## [Problem 1]
From the post about a lacunar stroke, reproduce word for word the passage starting at "My face did" and ending at "call an ambulance.".
## [Problem 2]
In the post about a lacunar stroke, shorten the paragraph that begins "Strokes in this region of the brain" into a brief list that keeps its main facts.
## [Problem 3]
According to the post about a lacunar stroke, when did the writer have the stroke?

My Stroke Was NOT F.A.S.T.

Monday, May 09 2022, 7:38PM

I had a large lacunar stroke in June 2021, a type of ischaemic stroke.

My face did not droop.

My arms could both be raised above my head with no difficulty.

My speech was unaffected, being neither slurred nor confused.

And I did not rush to the hospital or call an ambulance.

Madness, surely!

Although an ischaemic stroke, lacunar strokes are not caused by a clot. Lacunar strokes only occur in the smaller arteries and arterioles in the deep (sub-cortical) part of the brain.

Strokes in this region of the brain mostly occur due to thickening and narrowing of the blood vessels, to the point where blood flow becomes very restricted or the lumen itself closes up. Alternatively, these small arteries descend from larger arteries, and it is possible for a plaque smear (not a clot) to cover the entry point to a smaller artery, therefore blocking blood from entering the small artery.

So, why didn’t I rush to hospital or call an ambulance? Because I have a cerebral small vessel disease called CADASIL (see Strokesaurus), I knew I was having a lacunar stroke (the symptoms I experienced were coming on slowly and not simultaneously) and thrombolysis (clot busting drug or clot retrieval) would be useless and possibly dangerous (increased risk of causing a cerebral bleed in cerebral small vessel diseases).

And, 25% of ischaemic strokes are lacunar.

## [Extracted data]
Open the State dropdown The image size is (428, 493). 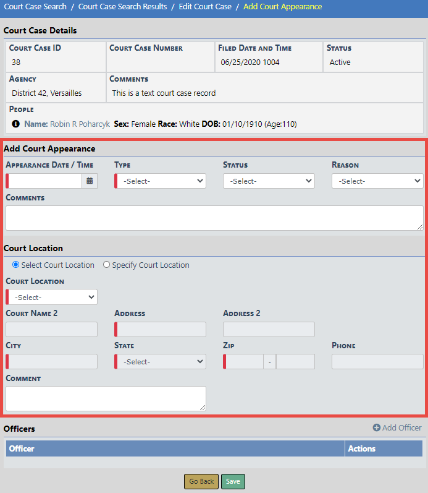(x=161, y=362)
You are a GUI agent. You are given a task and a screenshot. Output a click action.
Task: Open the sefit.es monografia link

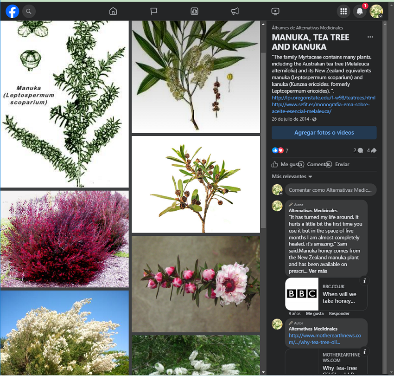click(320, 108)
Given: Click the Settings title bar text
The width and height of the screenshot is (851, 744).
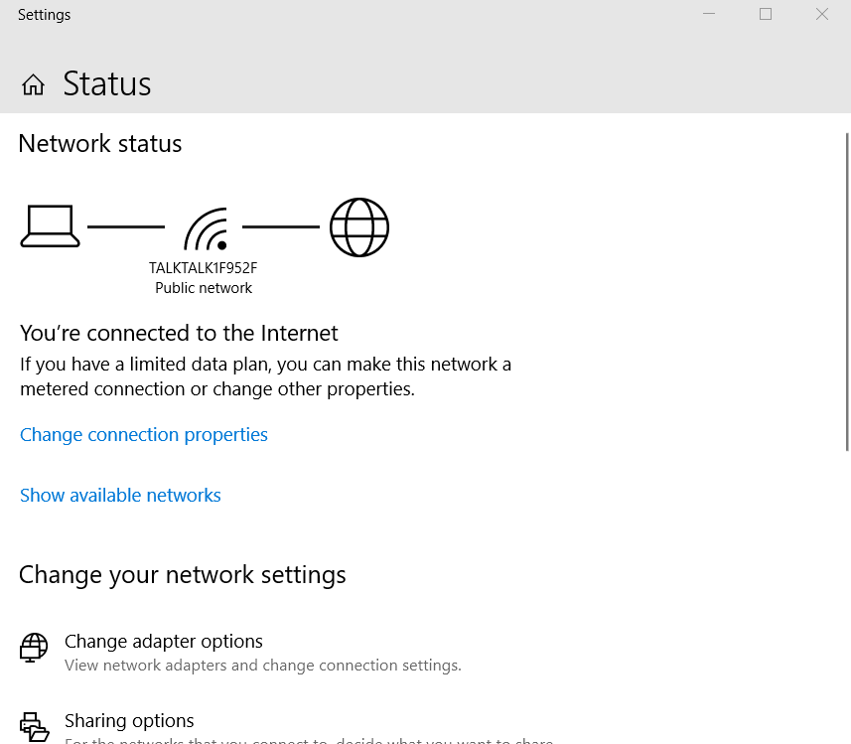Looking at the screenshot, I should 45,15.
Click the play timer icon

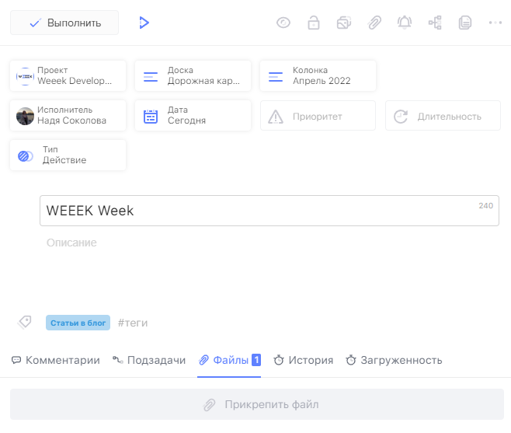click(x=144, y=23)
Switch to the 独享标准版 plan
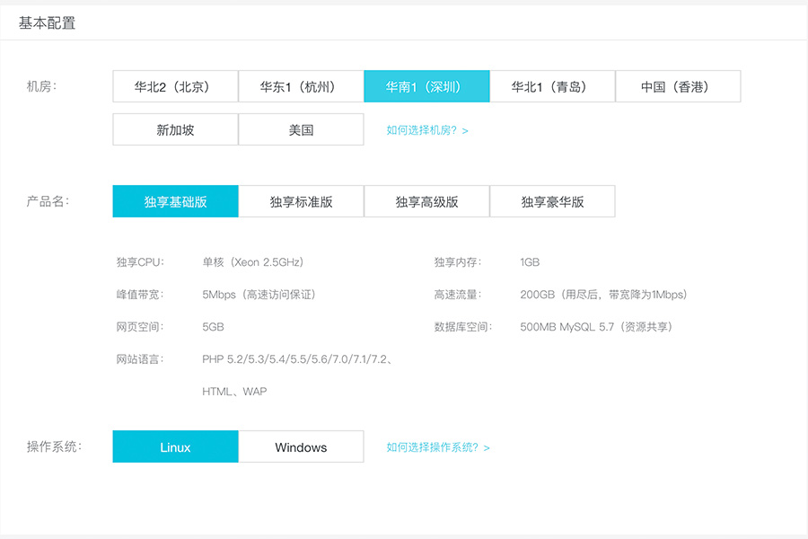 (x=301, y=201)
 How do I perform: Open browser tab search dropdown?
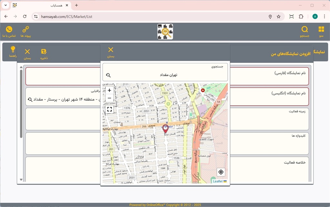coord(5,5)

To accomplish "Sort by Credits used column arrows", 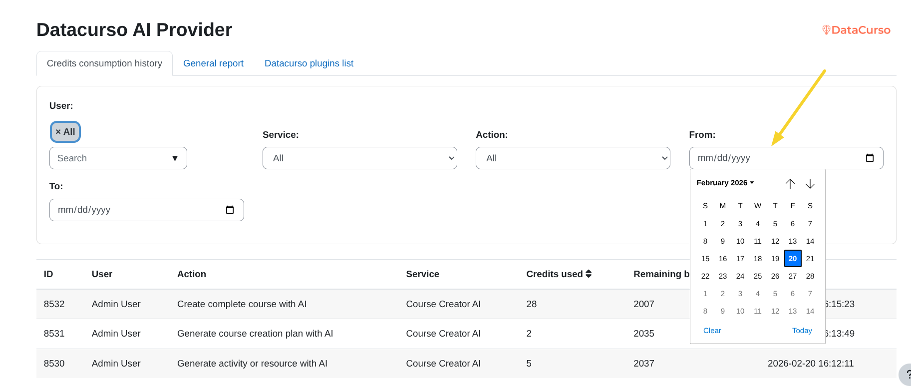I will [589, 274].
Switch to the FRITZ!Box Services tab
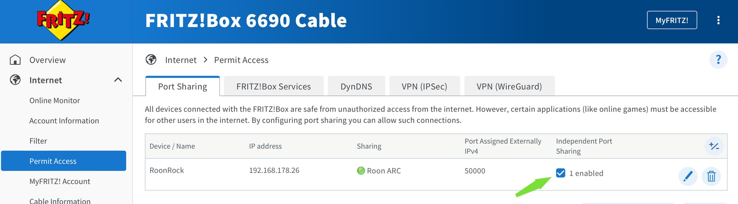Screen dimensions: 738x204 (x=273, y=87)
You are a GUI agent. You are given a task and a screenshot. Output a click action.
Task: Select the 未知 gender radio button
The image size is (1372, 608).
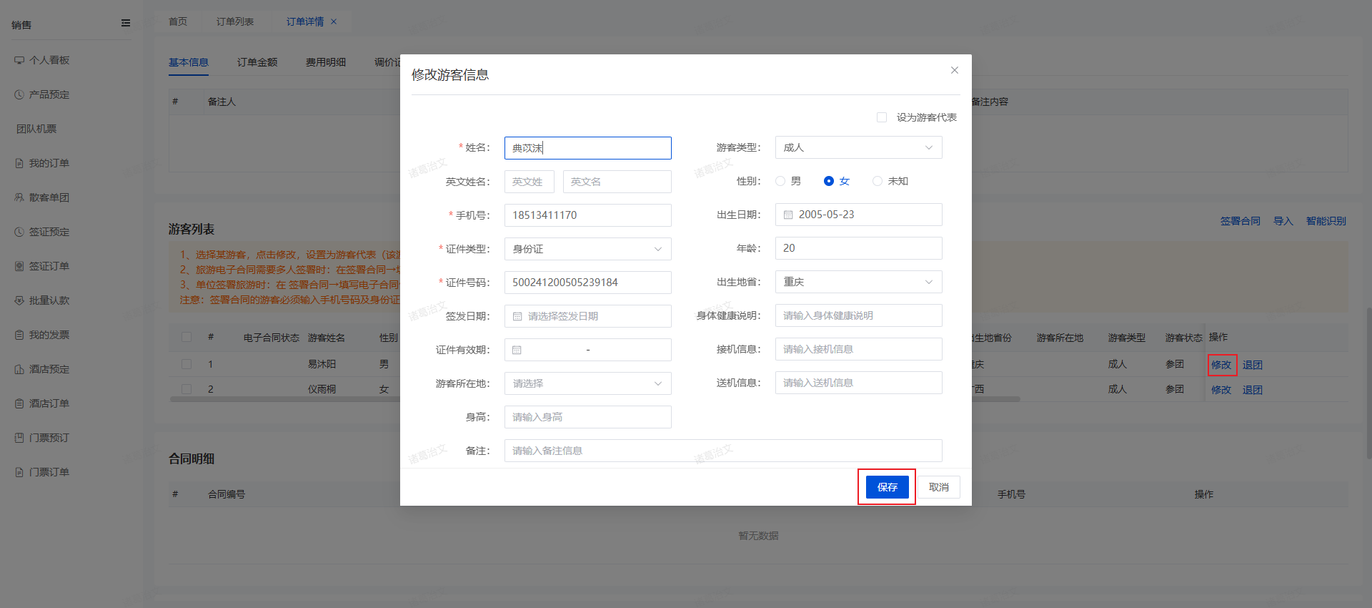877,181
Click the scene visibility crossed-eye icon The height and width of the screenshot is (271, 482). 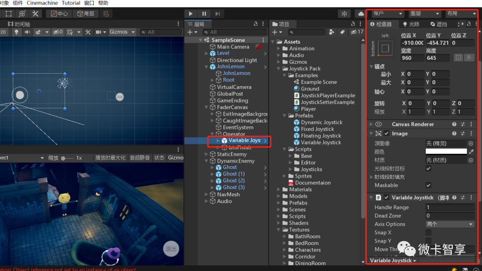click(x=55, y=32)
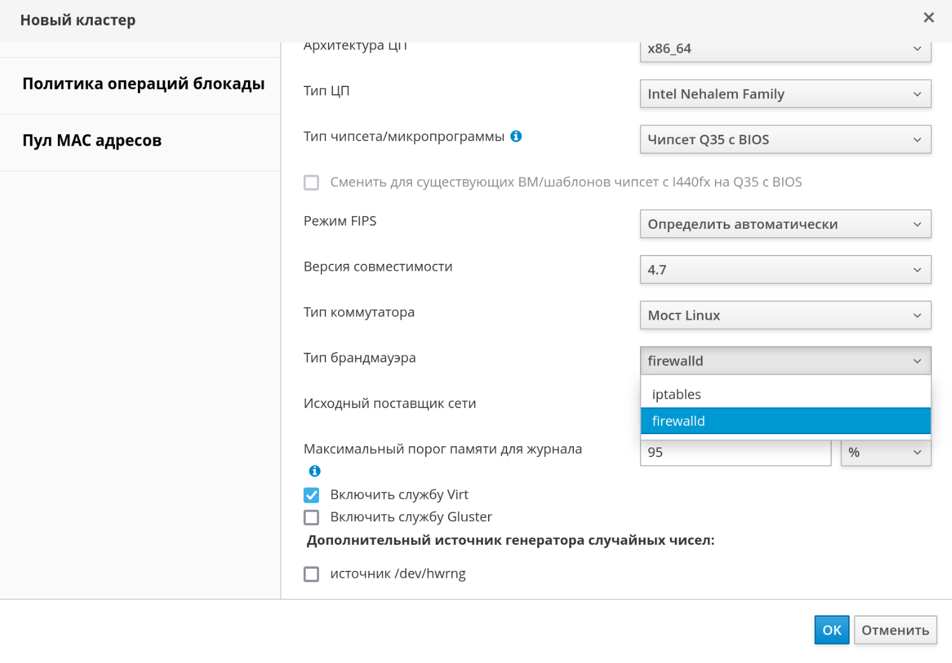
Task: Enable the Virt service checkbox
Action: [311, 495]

## [Response area 1]
My face did not droop.

My arms could both be raised above my head with no difficulty.

My speech was unaffected, being neither slurred nor confused.

And I did not rush to the hospital or call an ambulance.

## [Response area 2]
- Strokes in this part of the brain mostly happen because blood vessels thicken and narrow until blood flow is severely restricted or the lumen closes.
- These small arteries branch off larger arteries, so a plaque smear (not a clot) can also cover the entry point to a small artery and stop blood from entering it.

## [Response area 3]
The writer had the stroke in June 2021.